Interview: Nitynawa (Jaqueira Pataxo Village)

In the heart of the rainforest, a reserve was established by three sisters to help preserve and revitalize the original Pataxó culture. We spoke to one of the founders, Nitynawã, and heard how encouraging visitors to experience Pataxó culture rejuvenated it for generations to come.

Bee + Hive: What was the goal of Jaqueira Pataxó village?

Nitynawã: Our goal here in the village is to protect the cultural part of our people. So the importance for us here is our own culture – singing around the campfire at night, the shaman, contact with the earth, with the forest, as our elders taught us. And the space was opened for visitors to experience our culture. And it is the visitors who help us to preserve what’s here, and to strengthen Pataxó culture. Today we have a school in the village, from kindergarten through fifth grade that teaches the Pataxó language. Everything here in the village was through the visitors here, visiting us.

Bee + Hive: Tell us about the Jaqueira Paxato Village experience?

Nitynawã: Normally when the visitors come, they will listen…They will be welcomed, then they will hear about the Pataxó culture and its environment, which I or another villager will give. The history that we tell visitors is the history experienced by us. [We were] a people that always walked in this region here, from Santa Cruz Cabrália, to Prado, Barra Velha… So we still live a very traditional life, walking in the woods, planting, harvesting, and making crafts. That is our life, and that’s what we pass on to our visitor. We founded the village of Jaqueira out of the need to strengthen our culture, preserving 827 hectares of Atlantic Forest. So, just as we watched our parents doing the rituals, the sacred ceremonies, the paintings, making crafts, today we also pass on here in the community to these young people. And that’s what we also show here for our visitors.

Bee + Hive: Visitors also have the option to spend the night here, is that right?

Nitynawã: Yes. We have three tours: one about three hours long, one that lasts all day and one that includes an overnight stay.
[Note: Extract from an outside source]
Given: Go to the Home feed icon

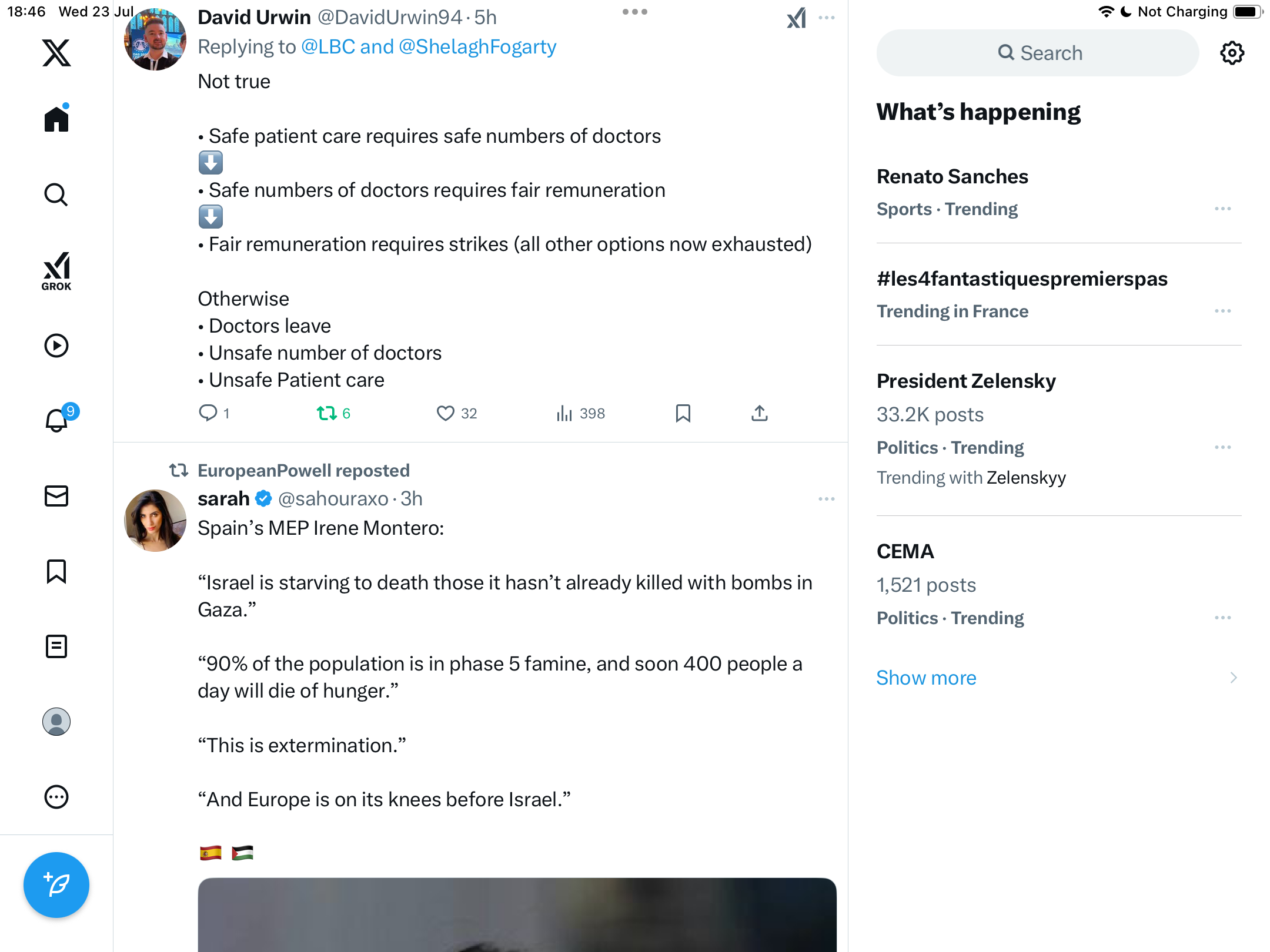Looking at the screenshot, I should 56,118.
Visitors have lunch, dinner and breakfast with us, participating in clay making and craft making during the day which they can take home, and then spend the night with us. We do everything together.

Bee + Hive: How does tourism and the village help the environment?

Nitynawã: I think with planned and organized tourism, people can keep the environment preserved. Today, we do educational work and we also have a nursery of native seedlings. With this we help to reforest some degraded areas, coastal woodlands, or other spaces. My message is that the tourists come to visit us, and help us take care of these forests, help strengthen our ethnicity, and in this way, we will help others who need it. If they need us to also give a lecture in a school somewhere, in another place, we do that. We do workshops in other places, in hotels, we are invited by events to do workshops for crafts making, painting, archery, and we will also do these with visitors, too.

Bee + Hive: And what do you most about the life you lead here?

Nitynawã: What I like the most is to pass on some of the history of my people to those who do not know it. Because it’s a history that few people know, the history of the Pataxó people.  And I also like to see the kids here running, playing, jumping, studying, having the freedom to be a child. To see our older people around the campfire, to see an elder sitting on his mat, this is something for us, we are very happy to see, something that in other places, sometimes they cannot experience this anymore. I’m very happy here in Jaqueira.